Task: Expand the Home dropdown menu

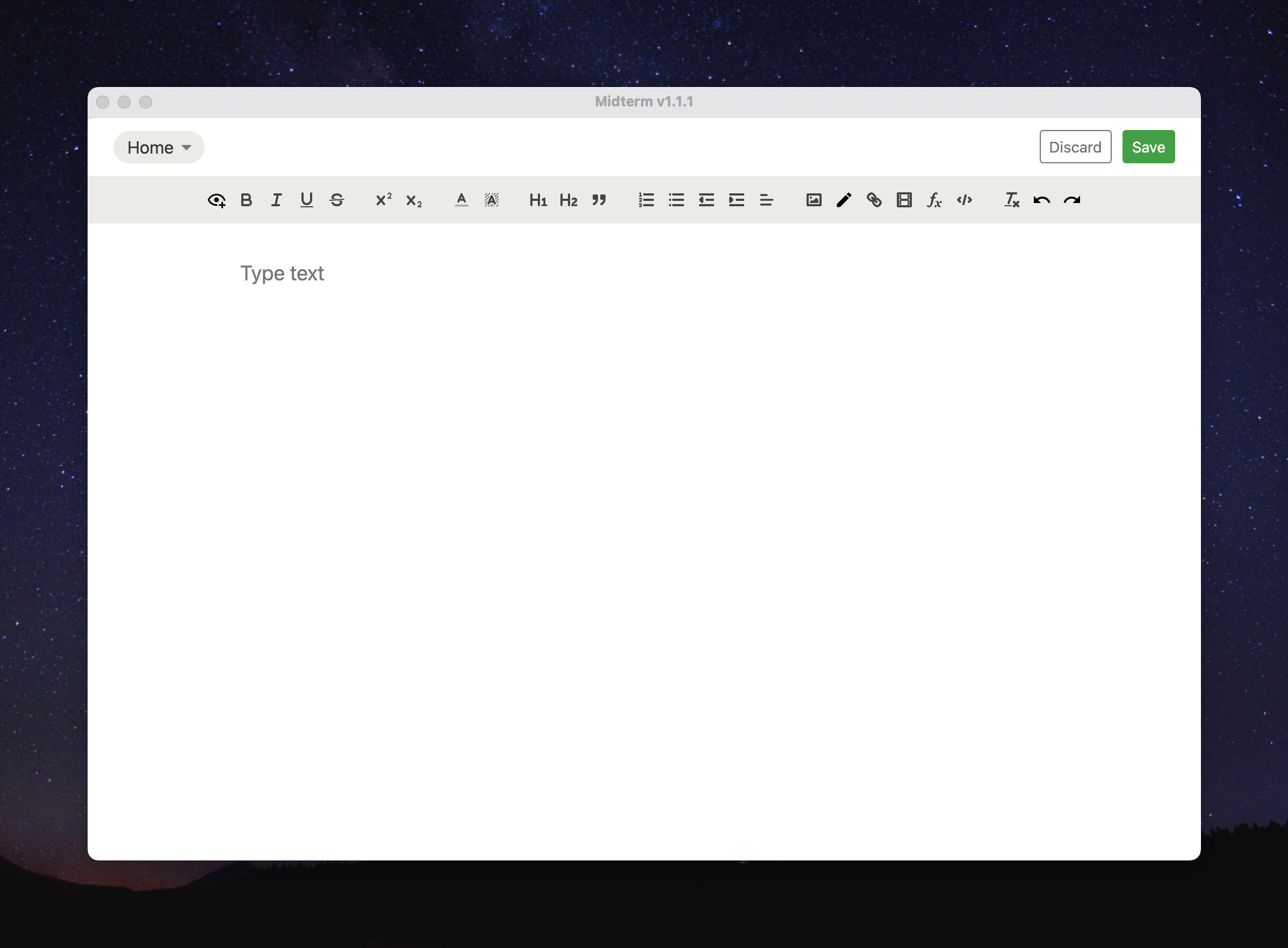Action: point(159,148)
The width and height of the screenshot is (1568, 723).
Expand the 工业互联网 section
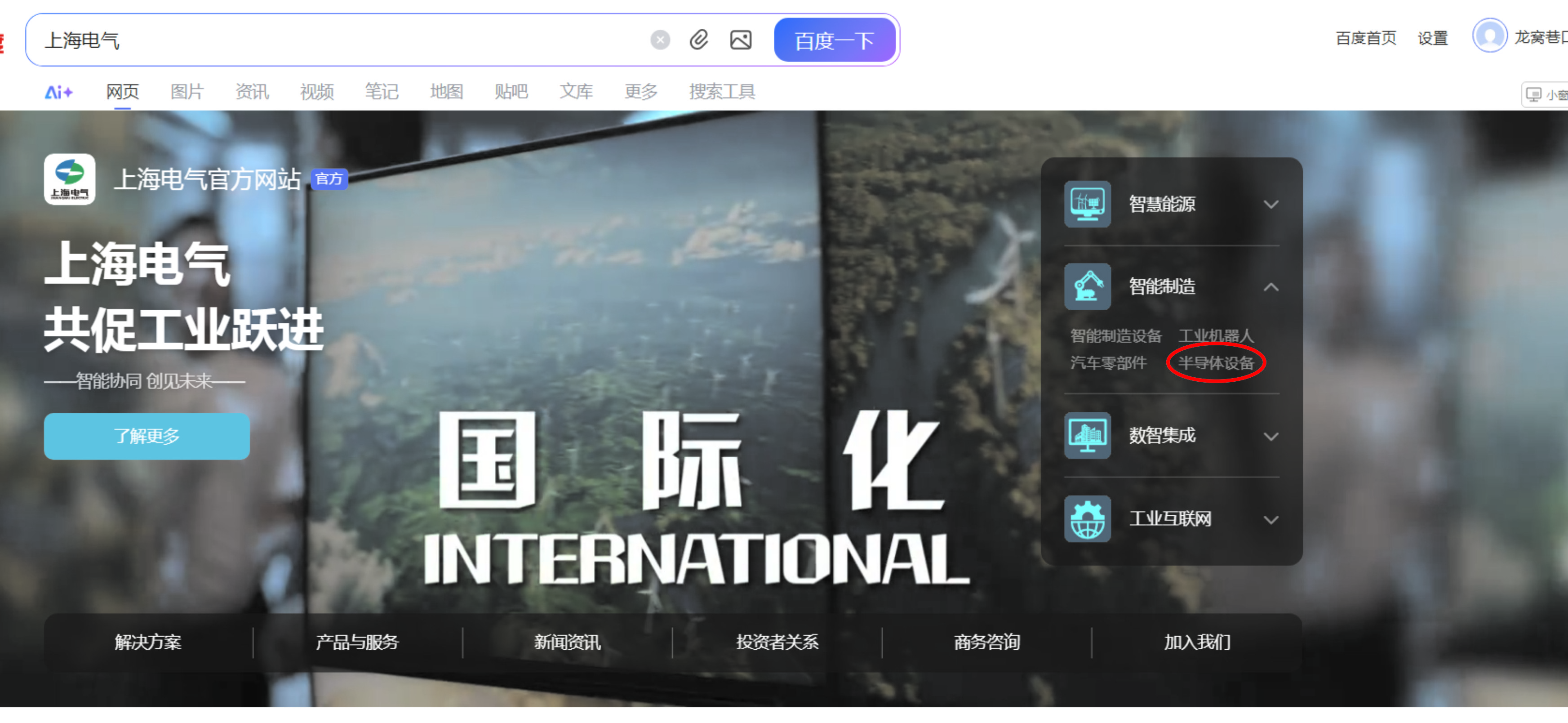1270,520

* * * *

Task requirements: Your answer should reproduce every line of the data verbatim and include no images.

Exercise output:
Task: Expand the Home dropdown menu

Action: point(159,148)
The width and height of the screenshot is (1568, 723).
Expand the 工业互联网 section
1270,520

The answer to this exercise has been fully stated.